After a while, the beer, truck, storefront, and street stop spinning. When he regains control, he sees that his right foot is close to the edge. Another step and he might’ve gone over. He pictures the accident he just missed. Short of falling and breaking his neck, he would’ve dropped his foot into thin air and snagged his trousers, tearing the inseam of his pant leg from ankle to thigh and leaving thin peels of skin on the edge of the lift.

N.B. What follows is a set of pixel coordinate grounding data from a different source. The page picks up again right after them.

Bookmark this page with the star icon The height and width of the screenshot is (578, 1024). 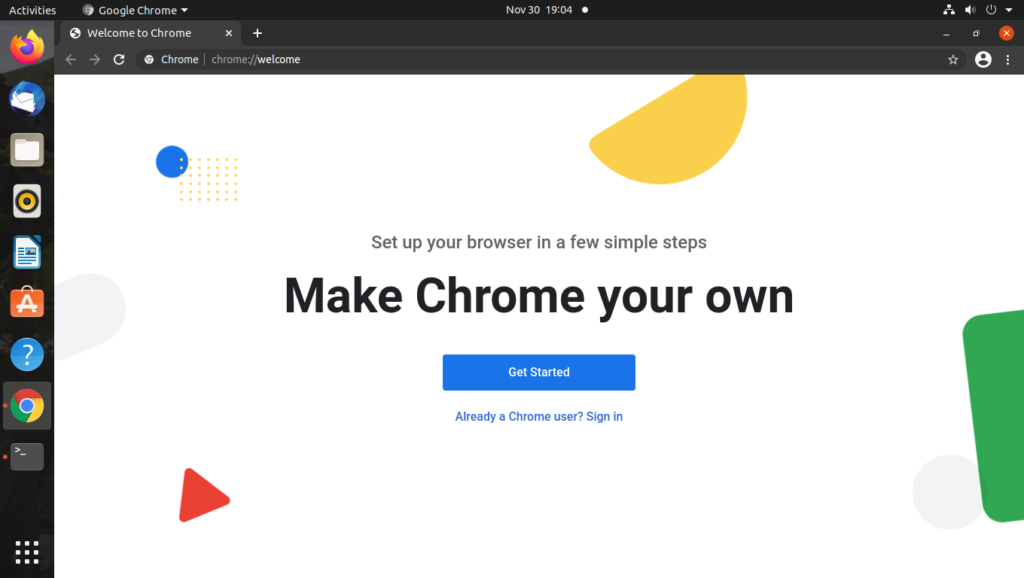(x=953, y=60)
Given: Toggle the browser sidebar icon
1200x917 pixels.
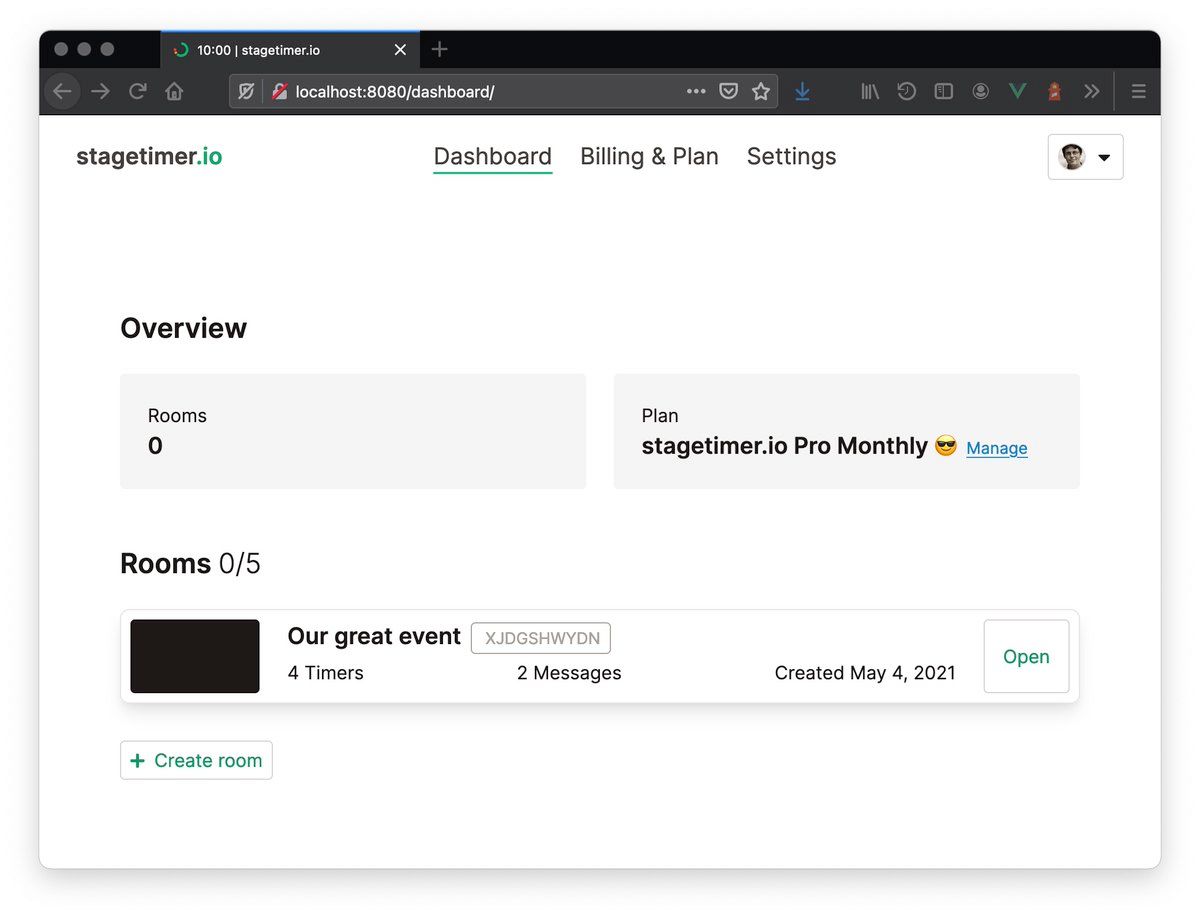Looking at the screenshot, I should (943, 92).
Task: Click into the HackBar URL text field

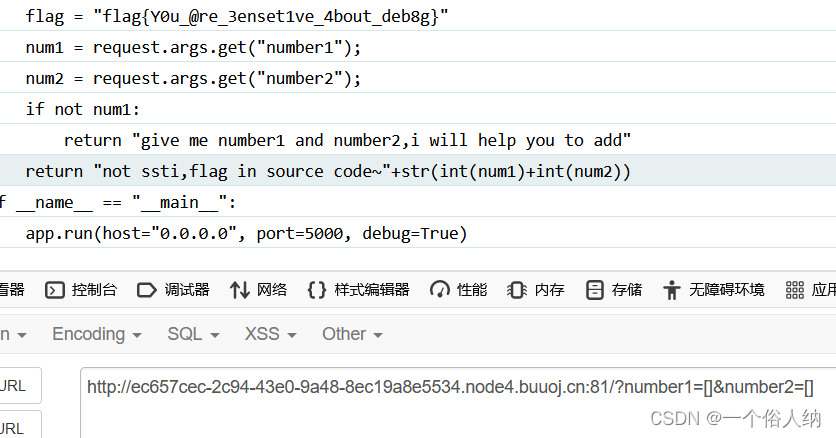Action: click(x=458, y=402)
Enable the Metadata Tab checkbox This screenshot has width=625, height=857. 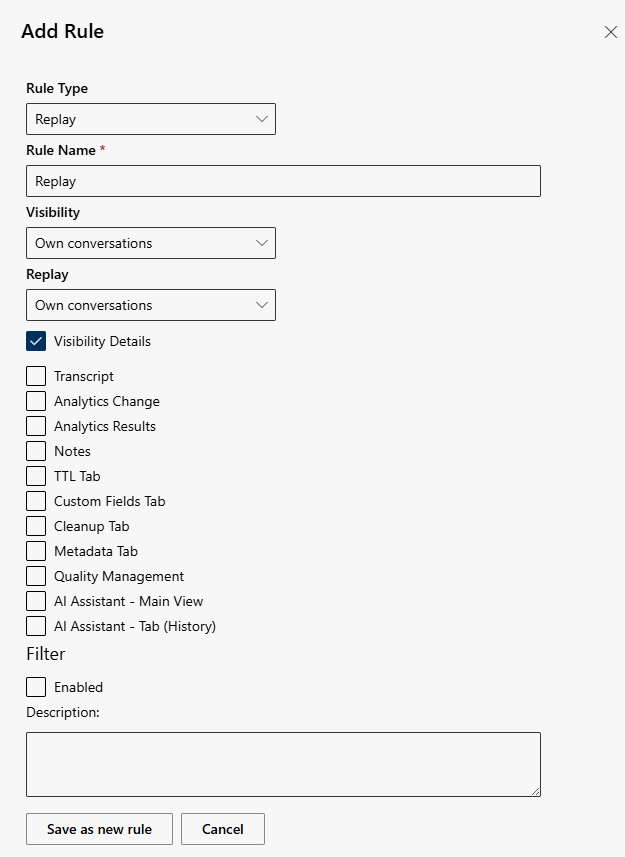tap(36, 551)
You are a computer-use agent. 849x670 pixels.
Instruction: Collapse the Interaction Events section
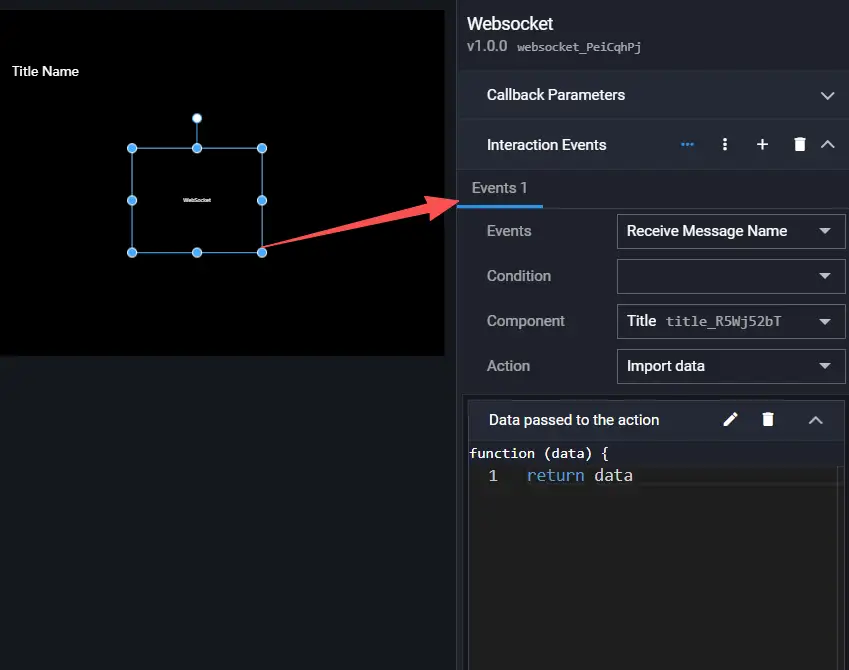tap(827, 145)
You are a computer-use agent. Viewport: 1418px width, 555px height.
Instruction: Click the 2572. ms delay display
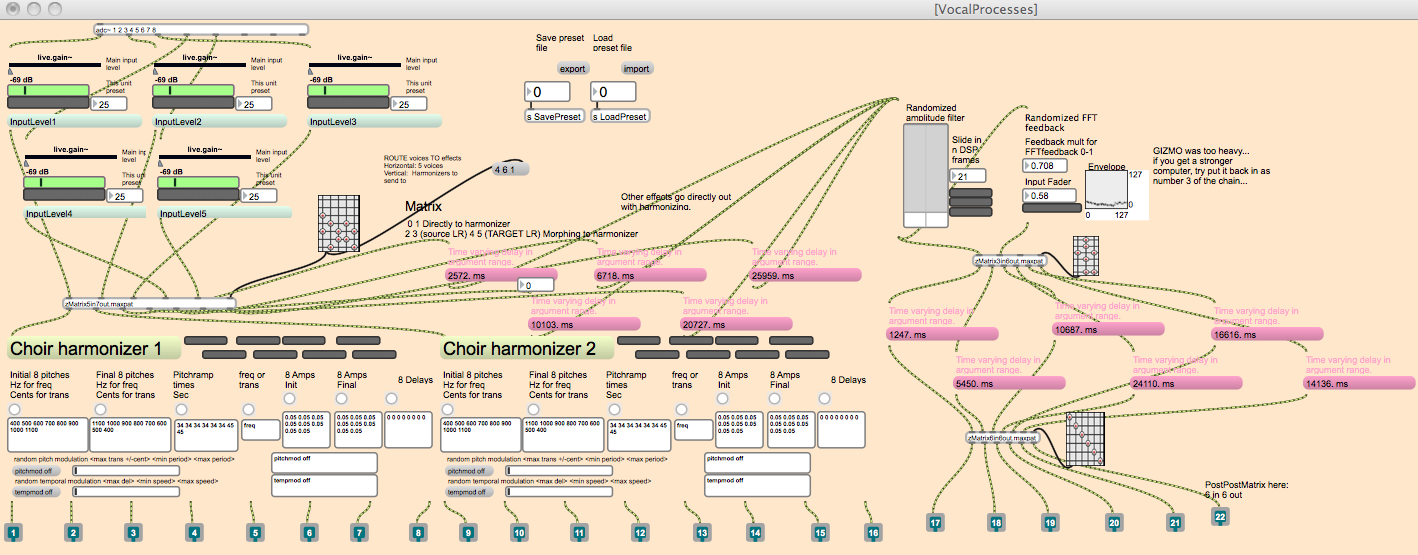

He teeters on the brink. It’s often like this when he stands on a dock or a seawall. But the habit started long ago, somewhere on the road – perhaps in Montreal, in a s
mall theater on a proscenium stage. The acoustics impressed him as the show continued, so he ignored the roadies and the union rules and kept the place going until midnight. He listened to the music and the measured silence; both came to his ear without flaws, without a crackle or screech, without the distant drone of voices. Then his vigilance gave way and he played without thinking. During Brian’s solo, feeling a new impulse, he adjusted his strap and stood up, squinting at the footlights. He closed his eyes and drifted to the edge of the stage until Tom hit a rimshot that startled him and brought him back. The next step would have found him in the laps of two women sitting in the first row.
“I was swept up in a transcendental moment,” he said. “The music suddenly made sense, complete and absolute sense.”
“That’s right,” said Tom, wanting credit for preventing a disaster. “I saw you stepping off, landing facedown on your axe, your cord snapping and trailing behind you. That’s pure transcendence.”
He wheels the beer into the store and goes directly to the freezer. He takes a bag of ice and drops it on the floor, kicks it a few times until the frozen mass breaks into pieces. Then he rips open the plastic and thrusts his hand into the cold.
“You got a problem?” says the owner.
“Yeah,” he says. “An accident.”
“You bleedin’?”
“Not much. Maybe a little.”
“You bleedin’, you bought it.”
“Okay. Put it on my tab.”
“What tab? You ain’t got no tab.”
“Jesus,” he says. “Must be one hell of a margin on ice.”
The owner swats a fly with a rolled-up magazine. “Fuck the margin. It’s three bucks.”
“I don’t have it.”
“Don’t shit with me.”
“I don’t have it. Like it says on the truck, drivers don’t carry cash.”
“Even a bum carries three bucks. What about lunch? You do pay for lunch, don’t ya?”
“I’ve got a credit card, that’s all.”
“Plastic man. That figures.” The owner swats another fly. “Gimme the card.”